For A. mongholicus, studies have tried to explain the differences in the molecular variation and soil properties. However, limited literature accounted for the mechanisms of biodiversity by systematical method and reciprocal correlation based on chemical, genetic, climatic and edaphic traits[16–19]. In the present study, A. mongholicus was used as a representative medicinal plant to interpret the mechanism of biodiversity and local adaptation that could be attributed to internal (chemical components and genetic variation) and external (climatic and edaphic traits) causes based on chemometric and correlation analysis, which is essential for the geographic indications and further scientific development of herbal medicinal plants.

Materials and methods

Materials information

The A. mongholicus samples were collected from three locations, namely, the provinces of Inner Mongolia, Shanxi and Gansu, which are the main producing areas in the People’s Republic of China (S1 Table, Fig 1). The samples were collected on 28 October, 2012 after two-years of cultivation in unified size and quality grade. The raw medicinal materials were cleaned by water, removing the fibrous root and root apex, and then hung to dry in the sun naturally and uniformly. The dried samples were crushed into powder separately for further analysis of components. The samples were handled identically and met the same basic inclusion criteria. All corresponding voucher specimens were deposited to the Herbarium of the Institute of Medicinal Plant Development (IMPLAD) at the Chinese Academy of Medical Sciences in Beijing, China.

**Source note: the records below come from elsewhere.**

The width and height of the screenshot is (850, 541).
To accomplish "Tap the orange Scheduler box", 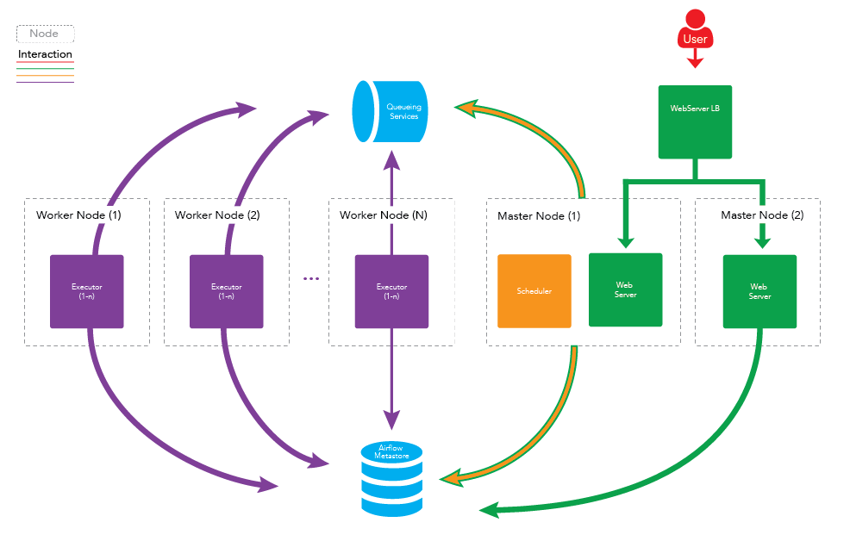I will point(534,291).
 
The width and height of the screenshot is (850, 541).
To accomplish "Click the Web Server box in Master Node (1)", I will point(625,289).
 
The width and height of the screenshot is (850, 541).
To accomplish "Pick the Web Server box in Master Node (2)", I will point(759,292).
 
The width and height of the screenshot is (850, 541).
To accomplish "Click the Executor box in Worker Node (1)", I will point(86,291).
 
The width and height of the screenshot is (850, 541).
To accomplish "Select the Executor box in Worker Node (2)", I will point(226,291).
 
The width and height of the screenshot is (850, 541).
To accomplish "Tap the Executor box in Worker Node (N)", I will point(391,291).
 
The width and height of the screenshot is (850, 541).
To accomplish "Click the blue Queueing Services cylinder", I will point(392,111).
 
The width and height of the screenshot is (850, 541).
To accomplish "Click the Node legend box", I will point(45,34).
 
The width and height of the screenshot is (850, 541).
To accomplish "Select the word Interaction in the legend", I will point(45,54).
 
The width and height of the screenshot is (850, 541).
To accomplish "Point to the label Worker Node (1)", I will point(78,215).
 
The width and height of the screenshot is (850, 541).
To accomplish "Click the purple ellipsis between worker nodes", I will point(311,278).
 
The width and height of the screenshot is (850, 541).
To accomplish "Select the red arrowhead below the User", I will point(695,62).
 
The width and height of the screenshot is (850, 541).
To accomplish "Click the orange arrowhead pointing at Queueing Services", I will point(466,107).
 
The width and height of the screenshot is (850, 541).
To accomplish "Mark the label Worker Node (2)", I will point(217,215).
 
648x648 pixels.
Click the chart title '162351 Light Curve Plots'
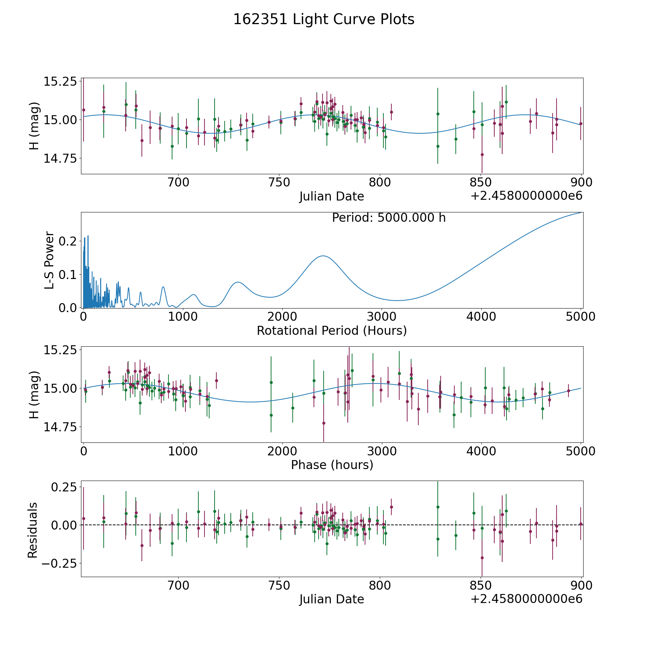pos(324,19)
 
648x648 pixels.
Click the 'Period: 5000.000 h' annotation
pos(389,218)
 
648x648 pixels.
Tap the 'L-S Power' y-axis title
pos(49,260)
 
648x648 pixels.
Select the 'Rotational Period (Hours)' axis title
pos(332,330)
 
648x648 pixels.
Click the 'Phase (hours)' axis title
pos(332,465)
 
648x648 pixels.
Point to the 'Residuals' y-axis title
pos(33,530)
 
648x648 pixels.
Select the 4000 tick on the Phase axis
pos(481,451)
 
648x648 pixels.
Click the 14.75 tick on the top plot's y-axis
pos(60,158)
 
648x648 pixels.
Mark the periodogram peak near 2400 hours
pos(323,256)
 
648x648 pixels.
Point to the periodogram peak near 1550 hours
pos(238,282)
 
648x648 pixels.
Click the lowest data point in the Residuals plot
pos(482,558)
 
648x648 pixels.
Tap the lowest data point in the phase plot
pos(324,423)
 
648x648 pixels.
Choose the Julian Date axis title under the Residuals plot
pos(332,599)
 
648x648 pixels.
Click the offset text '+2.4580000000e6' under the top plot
pos(526,196)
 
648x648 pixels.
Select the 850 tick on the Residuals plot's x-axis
pos(481,585)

Fig 1 — A. *mongholicus* were collected for three main producing areas, Inner Mongolia, Shanxi, Gansu province in China. The collection sites and habitat of A. *mongholicus* were shown.

Chemical content determination

The six flavonoid active components (calycosin, ononin, quercetin, calycosin-7-glucoside, kaempferol and formononetin) and astragaloside were quantified by ultra-performance liquid chromatography (UPLC). The chromatographic conditions for determining the six flavonoids were: ACQUITY UPLC BEH C18 column (2.1 mm×100 mm, 1.7 μm; Waters, Milford, MA, USA); column temperature was maintained at 30°C; and the mobile phase consisted of (A) water containing 0.1% formic acid and (B) acetonitrile-isopropyl alcohol (7:3) containing 0.1% formic acid. The elution conditions were optimized as follows: 10%-20% B held for (0–1 min); 20%-25% B held for (1–6 min); 25%-30% B held for (6–8 min); 30%-40% B held for (8–10 min); 40%–100% B held for (10–12 min); 100%-10% B held for (12–13 min); 10% B held for (13–14 min); the injection volume was 2 μL; and the flow rate was set at 0.25 mL/min.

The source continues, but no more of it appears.